Nada de eso va a cambiar lo que ha pasado en Cádiz siempre, que no hay metal para tanto cielo ni trabajo para tanta hambre. A los de Astilleros los prejubilaban y quedaban condenados al dominó y a comprar el pan con una talega, a hacer de juancojones, que es como el gulag a la gaditana (no voy a explicar aquí todo lo gaditano, ilústrense ustedes como si fuera algo catalán), pero no por eso hubo más trabajo ni mejores sueldos. A los despedidos de Delphi los mandaba la Junta socialista a hacer excursiones al zoo de Jerez, un zoo lleno de calvas y animales con calvas, o a las bodegas de mi pueblo, Sanlúcar, con umbra gótica de paz y borrachera eternas; o les ponía Gladiator en inglés o quizá en latín, y no por eso hubo más trabajo ni mejores sueldos. Entró el Estado en las grandes empresas, las que iban a construir barcos, aviones y cohetes de nueva grandeza andaluza como un día se construyeron zepelines de grandeza germana, y no por eso etc… O sea que qué me va a contar Kichi ahora, con su megáfono como una hormigonera y tipo de churrero. 
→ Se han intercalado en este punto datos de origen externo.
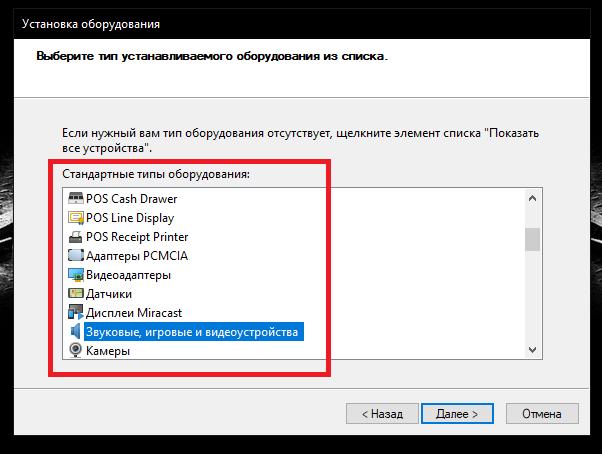Click the POS Receipt Printer icon
This screenshot has height=454, width=602.
pyautogui.click(x=76, y=237)
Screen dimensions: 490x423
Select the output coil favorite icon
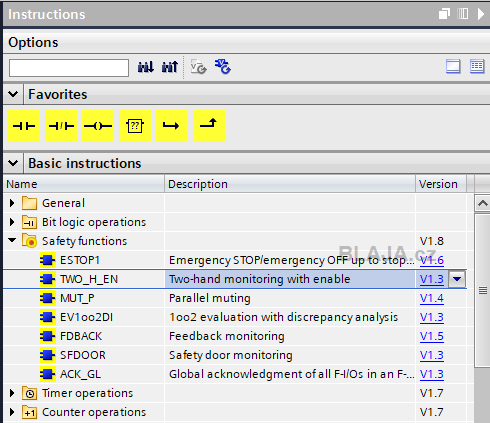point(98,126)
Cádiz, con el sol como un plato en su alacena azul vacía, con su perfil de cementerio de bichos acromegálicos e industriales, no se va a salvar ahora más que se ha salvado antes llorando y riendo con antifaces de fuego y terciopelo hasta el cielo. Dice Kichi que hay que hacer más ruido y más ceniza para que se enteren en Madrid, donde seguimos estando tantos gaditanos a la cola de la vida como a la de Doña Manolita. Yo creo que a los compañeros del metal de Cádiz, con halo épico de nibelungo caletero, les podrían subir los sueldos, y pagar todas las horas extras que el patrón / Estado se guarda en el bolsillo del reloj, bolsillo gordo de reloj gordo; les podrían conceder todo hasta que Kichi volviera a dedicarse al republicanismo plazoletero y a los cristos obreros, y no por eso va a haber más trabajo ni mejores sueldos en Cádiz.

Se puede enterar Madrid y mandar lotería, se puede enterar Sánchez y mandar una tanqueta que parece una olla exprés, o mandar un dinero que parezca un papelón de cazón en adobo, pero uno cree que todo seguirá igual porque es lo que pasa cuando siempre se hace lo mismo. Cádiz no hacía otra cosa (no hace otra cosa) que morirse entre trapos de su luz, minas de su historia, hogueras de sus ojos y prótesis de su cielo.